Paris, 17 août

 

Mon cher Comte,
Je ne vous ai pas écrit, et, vraiment, je n'aurais guère à vous écrire aujourd'hui encore, si ma lettre devait être déterminée par quelque chose de nouveau. L'Empereur, averti par l'expérience du passé se tient dans une extrême réserve, soit qu'il ait ses idées faites après les communications qu'il a échangées il y a quelque temps, soit qu'il remette à plus tard à aviser aux choses et aux hommes. Rouher de son côté n'a voulu rien préciser. Il a eu, dit-on, des conversations générales avec l'Empereur. Chacun a pu ainsi faire pressentir ses idées mais je doute fort qu'on ait été à une conclusion. En somme, voici mes impressions. Rouher désire rester ; il acceptera toutes les combinaisons d'hommes et de choses que l'Empereur jugera utile. Pourvu qu'il conserve le titre et les fonctions de ministre d'état. Ainsi sa Majesté voudrait-elle envoyer les ministres à la chambre ? Voudrait-elle modifier l'état major du conseil d'état et même donner à certains de ses membres certaines attributions parlementaires ? Je crois que Rouher acceptera tout cela, encore une fois pourvu qu'il reste ministre d'état, c'est à dire le premier des ministres à portefeuille conservant par cela-même une position morale supérieure devant les chambres. Avec son grand talent ses immenses facultés de travail, il perçoit clairement qu'il émergera toujours au premier rang de la parole et de l'activité, et qu'il jouera le rôle de protecteur  des ministres parlant, et d'entraîneur de la chambre, en face des orateurs de la  gauche et de la droite. Ceci ne l'empêche pas de dire qu'il veut s'en aller mais je n'en crois pas un mot.

On va même jusqu'à prétendre ici que tout pourrait bien rester dans le statut quo, Rouher faisant un peu pénitence de ses prétentions d'il y a trois mois et se contentant d'être l'avocat brillant du gouvernement dans la mesure des dossiers et des idées qu'on lui communiquerait. Je rejette cette supposition car elle admet le parlementarisme se développant sans réserve dans la chambre ; l'Empereur se tenant pour satisfait du passé et la possibilité de recommencer les luttes personnelles de cette année. Il est bien clair en effet que si nous restons ce que nous sommes et comme nous sommes, on rejouera tout simplement la pièce de cette année et les mêmes inconvénients se représenteront.

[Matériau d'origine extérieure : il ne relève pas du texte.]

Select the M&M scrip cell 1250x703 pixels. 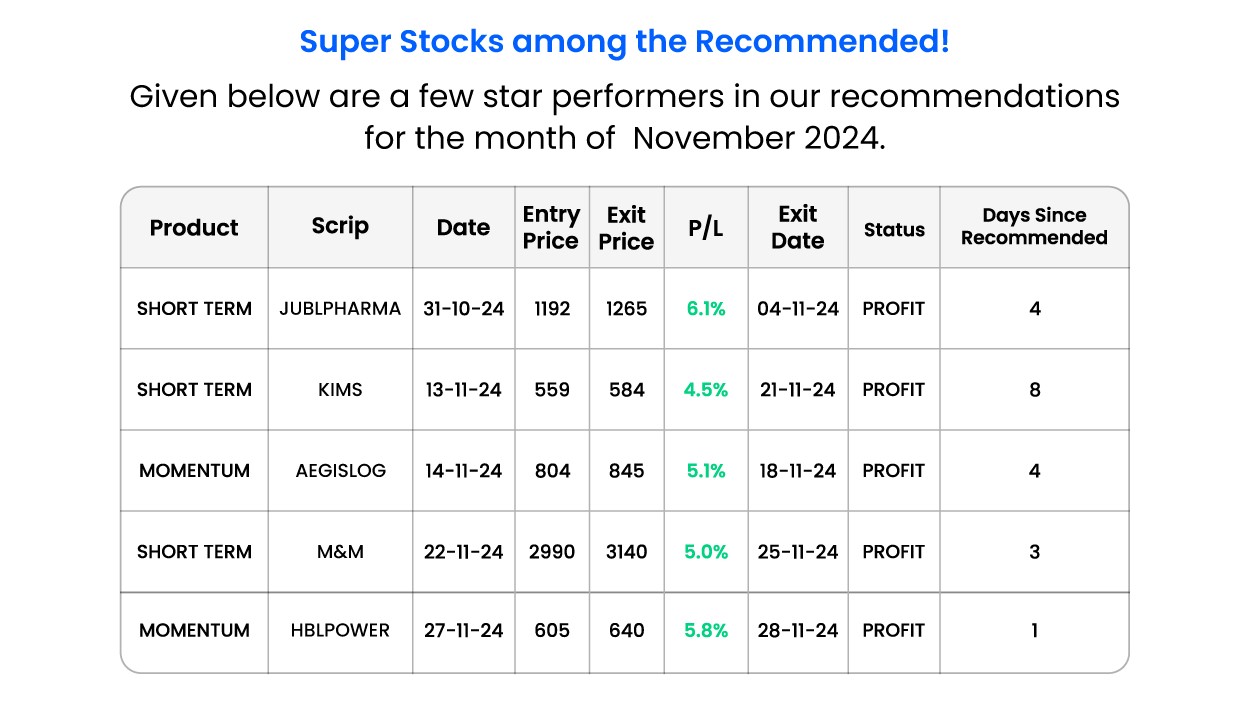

Or quel que soit le talent incontestable de Rouher sa domination universelle est trop lourde et trop dure. Et d'autre part, quelle que soit la leçon qu'il  vient de recevoir son orgueil reviendra avec de nouveaux succès à des luttes et des exigences nouvelles .

Fould est parti se faisant aimable transigeant, tenant à Rouher mais prêt à l'abandonner dans le péril. Baroche est le ciment latent entre deux - Monsieur de Morny me  dit-on, crie volontiers contre le despotisme ou l'ascendant de son ami et compatriote. Tout cela est du gâchis mais en somme rien n'est fait et nul ne sait ce qui se fera. Je ne sais comment Rouher a su que vous aviez écrit un mémoire à l'Empereur. Mais il le sait.

Après la rude et laborieuse fin de nos travaux au conseil, je n'aspire qu'après le repos d'un  congé. Outre que tout ce qui se passe ici me récrée peu. Je compte donc aller présider mon conseil général à Rouen du 22 au 28, et après le 28 aller m'... à Omonville le plus longtemps possible, et jusqu'au cataclysme qui peut m'engloutir s'il lui plait pourvu qu'il me rejette comme une épave sur un rivage tranquille.

Nous sommes au milieu des fêtes d'Espagne. Adieu mon cher Comte dites au brave et excellent maréchal mille amitiés de ma part. Veuillez me rappeler au bon souvenir de la maréchale et de Madame la Comtesse Walewska et agréer la nouvelle et très sincère assurance de mes sentiments dévoués.